Our world is a noisy, noisy one, with background sounds constantly tickling our ears. You may not realize this because the human brain is just like your crush — it is very good at ignoring peripheral inputs.

The decrease in traffic and outdoor human activity caused a significant noise reduction. All of the unwanted sounds that previously impacted our hearing are gone. So, our ears should be safe during this period, right?

The answer is "almost". For some people, the noise pollution they experience outside is moved inside. We are talking about headphones and other kinds of earpieces. These things localize sound into your ears, and hours of Zoom meetings force you to wear these day-long. Your boss' loud, angry voice? Only you can hear that. 

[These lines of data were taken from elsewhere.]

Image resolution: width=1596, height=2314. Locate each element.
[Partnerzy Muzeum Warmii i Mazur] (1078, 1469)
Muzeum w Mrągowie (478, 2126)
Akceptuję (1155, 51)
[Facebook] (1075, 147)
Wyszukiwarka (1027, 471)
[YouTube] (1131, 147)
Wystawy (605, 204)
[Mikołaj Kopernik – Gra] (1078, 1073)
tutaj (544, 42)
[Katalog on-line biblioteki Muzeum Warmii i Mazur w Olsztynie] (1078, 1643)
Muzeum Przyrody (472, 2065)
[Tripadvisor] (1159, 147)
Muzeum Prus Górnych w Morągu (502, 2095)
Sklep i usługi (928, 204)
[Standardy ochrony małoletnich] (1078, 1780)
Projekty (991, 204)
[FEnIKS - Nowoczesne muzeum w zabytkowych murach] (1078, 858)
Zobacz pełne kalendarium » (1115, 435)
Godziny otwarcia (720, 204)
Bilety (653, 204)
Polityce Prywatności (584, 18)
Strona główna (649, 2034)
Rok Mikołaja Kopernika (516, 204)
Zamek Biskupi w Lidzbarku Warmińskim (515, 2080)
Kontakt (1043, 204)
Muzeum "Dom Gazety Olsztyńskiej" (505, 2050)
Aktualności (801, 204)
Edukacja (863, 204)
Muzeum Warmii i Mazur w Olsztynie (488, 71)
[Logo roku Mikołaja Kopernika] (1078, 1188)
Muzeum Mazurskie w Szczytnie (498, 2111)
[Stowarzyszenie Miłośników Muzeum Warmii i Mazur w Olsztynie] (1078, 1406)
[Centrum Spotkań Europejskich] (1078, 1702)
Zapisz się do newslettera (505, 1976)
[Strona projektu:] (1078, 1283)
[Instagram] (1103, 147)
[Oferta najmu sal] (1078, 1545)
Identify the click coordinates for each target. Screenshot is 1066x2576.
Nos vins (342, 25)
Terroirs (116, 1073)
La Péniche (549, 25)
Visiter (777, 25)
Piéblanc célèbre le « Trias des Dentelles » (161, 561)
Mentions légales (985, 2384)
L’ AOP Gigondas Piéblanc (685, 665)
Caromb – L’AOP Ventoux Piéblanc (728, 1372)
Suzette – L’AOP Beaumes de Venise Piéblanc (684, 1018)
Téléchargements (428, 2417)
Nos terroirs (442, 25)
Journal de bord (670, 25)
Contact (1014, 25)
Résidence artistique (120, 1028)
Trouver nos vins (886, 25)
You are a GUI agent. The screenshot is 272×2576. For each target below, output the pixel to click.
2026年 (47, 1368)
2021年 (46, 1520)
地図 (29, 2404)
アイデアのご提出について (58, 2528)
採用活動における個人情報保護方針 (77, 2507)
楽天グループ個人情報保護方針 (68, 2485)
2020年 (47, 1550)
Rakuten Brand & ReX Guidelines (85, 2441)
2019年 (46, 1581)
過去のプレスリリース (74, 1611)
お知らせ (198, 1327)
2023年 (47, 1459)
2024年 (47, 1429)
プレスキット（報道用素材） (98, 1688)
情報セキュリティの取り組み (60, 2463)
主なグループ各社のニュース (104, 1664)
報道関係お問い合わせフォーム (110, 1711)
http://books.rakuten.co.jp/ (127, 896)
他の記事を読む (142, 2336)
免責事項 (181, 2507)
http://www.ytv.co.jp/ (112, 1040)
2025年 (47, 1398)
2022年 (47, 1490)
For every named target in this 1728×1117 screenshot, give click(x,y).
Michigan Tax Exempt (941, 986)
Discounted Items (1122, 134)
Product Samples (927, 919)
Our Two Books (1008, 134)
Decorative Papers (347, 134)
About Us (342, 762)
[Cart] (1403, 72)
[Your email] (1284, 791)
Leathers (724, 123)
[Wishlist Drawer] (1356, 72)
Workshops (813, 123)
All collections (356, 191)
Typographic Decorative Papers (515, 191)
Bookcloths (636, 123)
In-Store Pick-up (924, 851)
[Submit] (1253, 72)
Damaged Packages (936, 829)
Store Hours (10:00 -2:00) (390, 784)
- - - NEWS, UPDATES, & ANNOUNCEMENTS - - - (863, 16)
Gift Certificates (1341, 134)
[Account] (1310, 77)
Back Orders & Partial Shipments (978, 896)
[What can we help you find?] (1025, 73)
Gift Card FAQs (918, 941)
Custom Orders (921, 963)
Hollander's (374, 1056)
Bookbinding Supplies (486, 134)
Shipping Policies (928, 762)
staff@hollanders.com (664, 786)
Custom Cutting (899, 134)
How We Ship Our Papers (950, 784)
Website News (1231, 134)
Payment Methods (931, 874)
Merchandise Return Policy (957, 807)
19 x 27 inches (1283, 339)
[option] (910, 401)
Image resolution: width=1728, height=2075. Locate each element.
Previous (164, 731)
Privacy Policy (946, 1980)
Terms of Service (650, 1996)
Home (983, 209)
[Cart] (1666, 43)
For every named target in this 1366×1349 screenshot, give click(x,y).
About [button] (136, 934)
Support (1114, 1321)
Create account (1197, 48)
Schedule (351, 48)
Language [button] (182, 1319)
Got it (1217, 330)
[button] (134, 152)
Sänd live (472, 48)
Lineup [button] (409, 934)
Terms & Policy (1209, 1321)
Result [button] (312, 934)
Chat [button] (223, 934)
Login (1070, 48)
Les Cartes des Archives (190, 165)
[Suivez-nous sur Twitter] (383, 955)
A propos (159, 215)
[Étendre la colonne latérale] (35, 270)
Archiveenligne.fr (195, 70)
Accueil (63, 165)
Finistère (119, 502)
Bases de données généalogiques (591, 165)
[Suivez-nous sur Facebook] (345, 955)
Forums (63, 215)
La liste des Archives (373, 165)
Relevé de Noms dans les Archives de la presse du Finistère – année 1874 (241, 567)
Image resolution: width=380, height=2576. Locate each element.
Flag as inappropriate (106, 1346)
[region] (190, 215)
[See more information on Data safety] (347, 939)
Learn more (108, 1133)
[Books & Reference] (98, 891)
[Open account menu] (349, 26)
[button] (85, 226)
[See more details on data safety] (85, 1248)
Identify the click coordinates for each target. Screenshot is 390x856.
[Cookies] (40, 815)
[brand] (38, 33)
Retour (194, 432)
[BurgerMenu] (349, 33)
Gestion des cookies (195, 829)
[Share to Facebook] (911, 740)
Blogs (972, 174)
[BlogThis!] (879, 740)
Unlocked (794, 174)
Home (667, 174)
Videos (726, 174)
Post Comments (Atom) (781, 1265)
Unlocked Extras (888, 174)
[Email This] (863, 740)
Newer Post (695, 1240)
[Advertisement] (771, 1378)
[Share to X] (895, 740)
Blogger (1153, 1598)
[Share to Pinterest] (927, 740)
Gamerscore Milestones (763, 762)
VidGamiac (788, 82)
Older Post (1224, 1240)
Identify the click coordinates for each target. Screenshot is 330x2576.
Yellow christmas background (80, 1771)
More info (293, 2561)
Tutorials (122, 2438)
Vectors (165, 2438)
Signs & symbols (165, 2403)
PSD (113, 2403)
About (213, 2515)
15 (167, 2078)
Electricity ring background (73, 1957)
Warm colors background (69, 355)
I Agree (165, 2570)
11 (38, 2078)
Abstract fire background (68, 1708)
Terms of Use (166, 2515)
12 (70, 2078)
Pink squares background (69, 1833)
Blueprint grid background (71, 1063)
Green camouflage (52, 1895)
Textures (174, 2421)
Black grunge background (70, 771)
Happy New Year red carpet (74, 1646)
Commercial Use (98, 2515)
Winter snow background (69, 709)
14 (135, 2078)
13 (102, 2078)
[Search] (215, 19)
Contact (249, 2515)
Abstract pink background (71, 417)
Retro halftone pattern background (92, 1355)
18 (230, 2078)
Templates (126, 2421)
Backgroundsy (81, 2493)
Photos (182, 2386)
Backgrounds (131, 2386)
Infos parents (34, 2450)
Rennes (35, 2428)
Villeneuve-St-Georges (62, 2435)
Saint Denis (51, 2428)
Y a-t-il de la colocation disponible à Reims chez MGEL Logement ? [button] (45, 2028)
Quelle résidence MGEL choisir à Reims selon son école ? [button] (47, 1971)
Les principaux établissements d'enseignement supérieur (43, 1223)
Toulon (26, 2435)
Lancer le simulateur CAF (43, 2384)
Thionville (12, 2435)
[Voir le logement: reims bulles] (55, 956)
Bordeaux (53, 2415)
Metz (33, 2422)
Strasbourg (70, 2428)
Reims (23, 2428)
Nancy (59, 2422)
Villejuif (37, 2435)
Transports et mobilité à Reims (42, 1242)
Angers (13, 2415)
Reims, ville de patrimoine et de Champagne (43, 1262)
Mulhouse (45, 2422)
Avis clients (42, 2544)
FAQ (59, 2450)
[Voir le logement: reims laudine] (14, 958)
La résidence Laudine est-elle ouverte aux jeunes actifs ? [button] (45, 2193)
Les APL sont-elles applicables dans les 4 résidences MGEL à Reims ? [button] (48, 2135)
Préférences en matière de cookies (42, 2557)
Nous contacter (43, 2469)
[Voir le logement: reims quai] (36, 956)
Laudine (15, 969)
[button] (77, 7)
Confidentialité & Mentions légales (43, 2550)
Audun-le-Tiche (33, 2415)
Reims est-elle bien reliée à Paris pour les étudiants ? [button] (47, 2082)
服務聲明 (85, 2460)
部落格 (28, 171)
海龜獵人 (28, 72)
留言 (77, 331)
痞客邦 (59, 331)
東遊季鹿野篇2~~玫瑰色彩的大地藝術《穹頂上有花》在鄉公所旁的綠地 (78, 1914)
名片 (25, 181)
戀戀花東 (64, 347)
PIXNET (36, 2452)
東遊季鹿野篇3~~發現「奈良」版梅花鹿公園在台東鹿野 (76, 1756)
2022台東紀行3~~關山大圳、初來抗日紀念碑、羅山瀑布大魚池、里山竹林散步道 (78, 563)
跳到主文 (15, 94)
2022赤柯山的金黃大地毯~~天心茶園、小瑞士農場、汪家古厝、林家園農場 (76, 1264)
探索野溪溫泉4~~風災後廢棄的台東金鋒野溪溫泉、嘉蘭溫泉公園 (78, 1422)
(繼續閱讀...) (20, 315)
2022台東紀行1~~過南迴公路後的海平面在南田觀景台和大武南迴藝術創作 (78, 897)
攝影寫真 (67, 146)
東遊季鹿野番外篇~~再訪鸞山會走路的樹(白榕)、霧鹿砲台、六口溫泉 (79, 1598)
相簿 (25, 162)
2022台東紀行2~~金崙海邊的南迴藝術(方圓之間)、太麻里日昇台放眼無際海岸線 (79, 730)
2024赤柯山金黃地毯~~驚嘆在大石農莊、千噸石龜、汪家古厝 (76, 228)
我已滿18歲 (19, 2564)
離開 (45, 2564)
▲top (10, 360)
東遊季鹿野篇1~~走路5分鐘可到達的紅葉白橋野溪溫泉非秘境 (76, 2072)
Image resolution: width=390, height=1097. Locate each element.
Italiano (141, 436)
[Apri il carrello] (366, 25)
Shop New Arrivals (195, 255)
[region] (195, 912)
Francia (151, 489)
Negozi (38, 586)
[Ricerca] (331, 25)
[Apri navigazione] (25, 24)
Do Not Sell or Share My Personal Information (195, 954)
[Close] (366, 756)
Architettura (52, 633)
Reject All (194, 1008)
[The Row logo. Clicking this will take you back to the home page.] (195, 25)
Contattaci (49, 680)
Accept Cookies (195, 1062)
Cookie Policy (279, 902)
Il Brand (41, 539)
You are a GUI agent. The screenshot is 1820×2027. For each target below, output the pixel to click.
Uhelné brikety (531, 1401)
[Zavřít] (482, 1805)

The device is also used for recreational purposes, including listening to music and watching movies. Some also listen to music while doing their tasks, further prolonging their exposure to noise. Good workaholics like us, sadly, tend to forget to rest.

Listening to some nice Mongolian folk-rock songs by the Hu sure is fun, and watching that Netflix series Emily in Paris can be refreshing (stressful if you hate "pelakor"), but as minutes of continuous sensory input become hours and hours become days, some effects are bound to take place. Often, they are not the most pleasant ones.

Health effects caused by prolonged noise exposure include but are not limited to:

1. Tinnitus
Tinnitus is the ringing, buzzing, hissing, growling, ticking, humming, drumming and any other sounds that only you can hear. While it can be caused by many things, including stress, diabetes, high blood pressure, and nerve damage, in the case of prolonged noise exposure, it is caused by damage to inner ear hair cells. Tinnitus can be temporary, and most often, it is. However, once it stays for more than three weeks, it is likely to be permanent and is among the first signs of sensorineural hearing loss.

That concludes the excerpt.